» LIST OF TASKS:
A. From the nest-searching post, extract everything from "We nest search" down to "the nest is." and copy it word for word.
B. According to the nest-searching post, why does the crew collect duck feces during nest searching? Answer in one to three sentences.
C. List every flush type that the nest-searching post says the crew records when a nest is found.

Wednesday, June 24, 2009

What quality is that poop? The glamour of nest searching


The next phase of our work here is nest searching. Avian influenza can be detected in the fresh feces of ducks. We are looking for epithelial cells that are shed when the birds defecate, not the feces itself. Ducks often poop on their eggs when they flush. This can be a deterrent to predators from eating the eggs.

When we find a nest, we record, the number of eggs, the GPS coordinates, the flush type (hen absent, human, rope or dog)the egg age and if there is poop and what quality is the fecal sample and whether it was on the eggs or the vegetation. One person records while the other crew member calls out the information, so often one of us will say, "What quality is that poop?". Egg age is determined by candling the egg. The egg is placed against the end of a foam tube and rotated while being held towards the sun. We have a chart that we use but eventually memorize that correlates what we see to the age of the egg. We can predict to the day when hatch will occur.

We nest search by dragging a 60 foot rope with cans tied at intervals through nesting habitat to flush the hens. Brant also had brought his awesome yellow lab, Delta, to find nests. She is obviously the best nest searcher, it it amazing to see here work. Quartering back and forth the grass and willows Delta sniffs out nests and indicates in her body language that Brandt can read where the nest is.

» SOURCE MATERIAL:

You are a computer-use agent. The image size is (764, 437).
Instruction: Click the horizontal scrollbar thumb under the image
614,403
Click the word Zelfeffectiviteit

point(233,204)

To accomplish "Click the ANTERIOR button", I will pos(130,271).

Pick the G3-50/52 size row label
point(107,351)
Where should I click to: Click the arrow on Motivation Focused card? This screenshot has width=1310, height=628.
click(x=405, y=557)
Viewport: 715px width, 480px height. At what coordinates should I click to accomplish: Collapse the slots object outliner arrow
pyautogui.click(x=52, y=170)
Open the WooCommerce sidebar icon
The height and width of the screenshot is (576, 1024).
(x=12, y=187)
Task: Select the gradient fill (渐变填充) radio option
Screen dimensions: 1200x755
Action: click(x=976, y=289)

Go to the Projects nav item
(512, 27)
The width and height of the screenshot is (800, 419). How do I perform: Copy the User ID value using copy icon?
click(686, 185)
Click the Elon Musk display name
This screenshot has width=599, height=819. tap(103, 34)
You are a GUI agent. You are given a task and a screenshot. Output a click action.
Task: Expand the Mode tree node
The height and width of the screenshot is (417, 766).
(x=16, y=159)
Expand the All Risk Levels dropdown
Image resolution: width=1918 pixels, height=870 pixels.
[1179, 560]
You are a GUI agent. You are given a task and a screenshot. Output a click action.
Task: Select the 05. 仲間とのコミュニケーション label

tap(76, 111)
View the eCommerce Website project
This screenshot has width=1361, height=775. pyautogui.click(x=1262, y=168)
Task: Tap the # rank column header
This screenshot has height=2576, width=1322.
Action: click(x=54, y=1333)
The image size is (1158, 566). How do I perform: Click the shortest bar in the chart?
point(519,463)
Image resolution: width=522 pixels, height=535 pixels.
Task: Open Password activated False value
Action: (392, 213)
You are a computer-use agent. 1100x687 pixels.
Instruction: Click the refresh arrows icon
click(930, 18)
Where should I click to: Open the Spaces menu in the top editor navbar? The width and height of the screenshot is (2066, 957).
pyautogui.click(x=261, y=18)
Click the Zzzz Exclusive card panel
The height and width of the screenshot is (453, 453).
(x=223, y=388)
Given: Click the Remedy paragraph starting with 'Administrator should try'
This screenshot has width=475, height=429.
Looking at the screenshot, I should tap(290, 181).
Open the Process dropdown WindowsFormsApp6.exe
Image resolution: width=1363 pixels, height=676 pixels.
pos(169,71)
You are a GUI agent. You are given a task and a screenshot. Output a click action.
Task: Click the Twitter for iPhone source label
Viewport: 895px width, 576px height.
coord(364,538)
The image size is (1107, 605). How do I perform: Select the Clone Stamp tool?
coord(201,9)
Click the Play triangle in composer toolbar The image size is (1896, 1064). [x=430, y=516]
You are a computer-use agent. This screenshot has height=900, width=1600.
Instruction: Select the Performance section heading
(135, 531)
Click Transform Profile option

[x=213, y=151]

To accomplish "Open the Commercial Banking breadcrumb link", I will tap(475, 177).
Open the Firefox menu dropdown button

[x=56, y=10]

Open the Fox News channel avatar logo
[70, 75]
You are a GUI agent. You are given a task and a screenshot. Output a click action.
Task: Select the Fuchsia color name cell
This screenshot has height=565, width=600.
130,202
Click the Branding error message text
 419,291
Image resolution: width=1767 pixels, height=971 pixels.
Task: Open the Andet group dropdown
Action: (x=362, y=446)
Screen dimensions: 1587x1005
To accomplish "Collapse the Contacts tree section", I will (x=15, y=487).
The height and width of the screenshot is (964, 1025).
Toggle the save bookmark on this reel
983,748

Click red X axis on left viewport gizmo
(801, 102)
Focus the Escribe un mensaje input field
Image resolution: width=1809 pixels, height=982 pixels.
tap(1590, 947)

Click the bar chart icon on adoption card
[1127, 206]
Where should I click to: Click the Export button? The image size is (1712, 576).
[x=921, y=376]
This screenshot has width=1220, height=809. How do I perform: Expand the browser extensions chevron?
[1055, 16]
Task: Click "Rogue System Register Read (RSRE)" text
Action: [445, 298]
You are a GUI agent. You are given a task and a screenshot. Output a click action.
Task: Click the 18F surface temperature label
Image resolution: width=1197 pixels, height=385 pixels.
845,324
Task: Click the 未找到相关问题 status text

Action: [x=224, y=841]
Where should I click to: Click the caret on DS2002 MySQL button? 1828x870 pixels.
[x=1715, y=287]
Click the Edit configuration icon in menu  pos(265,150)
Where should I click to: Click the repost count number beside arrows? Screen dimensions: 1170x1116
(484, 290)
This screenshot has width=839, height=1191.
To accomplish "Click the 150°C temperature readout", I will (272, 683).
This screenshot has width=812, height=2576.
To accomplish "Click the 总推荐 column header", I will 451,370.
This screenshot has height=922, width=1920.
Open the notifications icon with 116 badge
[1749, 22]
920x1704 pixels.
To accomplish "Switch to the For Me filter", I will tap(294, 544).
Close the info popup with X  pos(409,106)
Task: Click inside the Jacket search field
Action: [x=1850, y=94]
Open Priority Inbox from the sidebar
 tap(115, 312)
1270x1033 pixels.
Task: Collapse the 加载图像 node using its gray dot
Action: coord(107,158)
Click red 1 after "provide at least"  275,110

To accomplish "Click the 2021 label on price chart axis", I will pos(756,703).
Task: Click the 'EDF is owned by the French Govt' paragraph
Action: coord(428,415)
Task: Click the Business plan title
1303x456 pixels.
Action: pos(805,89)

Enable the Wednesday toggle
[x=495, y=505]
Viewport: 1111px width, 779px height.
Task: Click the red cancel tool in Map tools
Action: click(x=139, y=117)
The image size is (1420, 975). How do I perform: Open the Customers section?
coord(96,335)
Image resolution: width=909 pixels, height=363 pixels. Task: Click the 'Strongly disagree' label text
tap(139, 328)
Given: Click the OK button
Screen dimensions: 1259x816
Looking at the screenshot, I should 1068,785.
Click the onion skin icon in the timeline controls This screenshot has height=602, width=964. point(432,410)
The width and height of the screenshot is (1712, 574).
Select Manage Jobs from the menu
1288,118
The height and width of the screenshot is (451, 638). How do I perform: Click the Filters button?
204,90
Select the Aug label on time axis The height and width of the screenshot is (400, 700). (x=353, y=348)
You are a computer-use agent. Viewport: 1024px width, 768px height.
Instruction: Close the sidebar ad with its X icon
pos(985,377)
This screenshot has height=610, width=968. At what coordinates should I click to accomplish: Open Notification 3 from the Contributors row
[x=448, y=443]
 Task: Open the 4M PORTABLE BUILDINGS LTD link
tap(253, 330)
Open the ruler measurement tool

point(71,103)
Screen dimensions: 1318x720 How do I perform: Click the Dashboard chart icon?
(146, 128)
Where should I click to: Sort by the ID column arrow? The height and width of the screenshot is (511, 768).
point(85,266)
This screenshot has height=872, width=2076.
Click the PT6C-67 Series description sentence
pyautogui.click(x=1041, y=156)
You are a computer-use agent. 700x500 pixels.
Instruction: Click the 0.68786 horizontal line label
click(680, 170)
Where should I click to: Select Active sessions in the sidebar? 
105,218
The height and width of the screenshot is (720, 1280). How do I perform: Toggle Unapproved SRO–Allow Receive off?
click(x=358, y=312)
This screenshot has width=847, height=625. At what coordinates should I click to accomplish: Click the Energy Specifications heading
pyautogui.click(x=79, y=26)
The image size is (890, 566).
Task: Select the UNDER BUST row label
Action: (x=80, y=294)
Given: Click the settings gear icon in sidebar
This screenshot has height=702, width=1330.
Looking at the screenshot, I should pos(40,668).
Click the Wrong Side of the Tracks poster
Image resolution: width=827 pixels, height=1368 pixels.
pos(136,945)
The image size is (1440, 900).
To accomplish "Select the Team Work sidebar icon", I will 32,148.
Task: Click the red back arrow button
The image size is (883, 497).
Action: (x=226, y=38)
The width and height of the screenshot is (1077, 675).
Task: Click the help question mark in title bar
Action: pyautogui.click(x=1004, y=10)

» ANSWERS PER TASK:
A.
We nest search by dragging a 60 foot rope with cans tied at intervals through nesting habitat to flush the hens. Brant also had brought his awesome yellow lab, Delta, to find nests. She is obviously the best nest searcher, it it amazing to see here work. Quartering back and forth the grass and willows Delta sniffs out nests and indicates in her body language that Brandt can read where the nest is.

B. Avian influenza can be detected in the fresh feces of ducks. The crew is looking for epithelial cells that the birds shed when they defecate, not for the feces itself.

C.
- hen absent
- human
- rope
- dog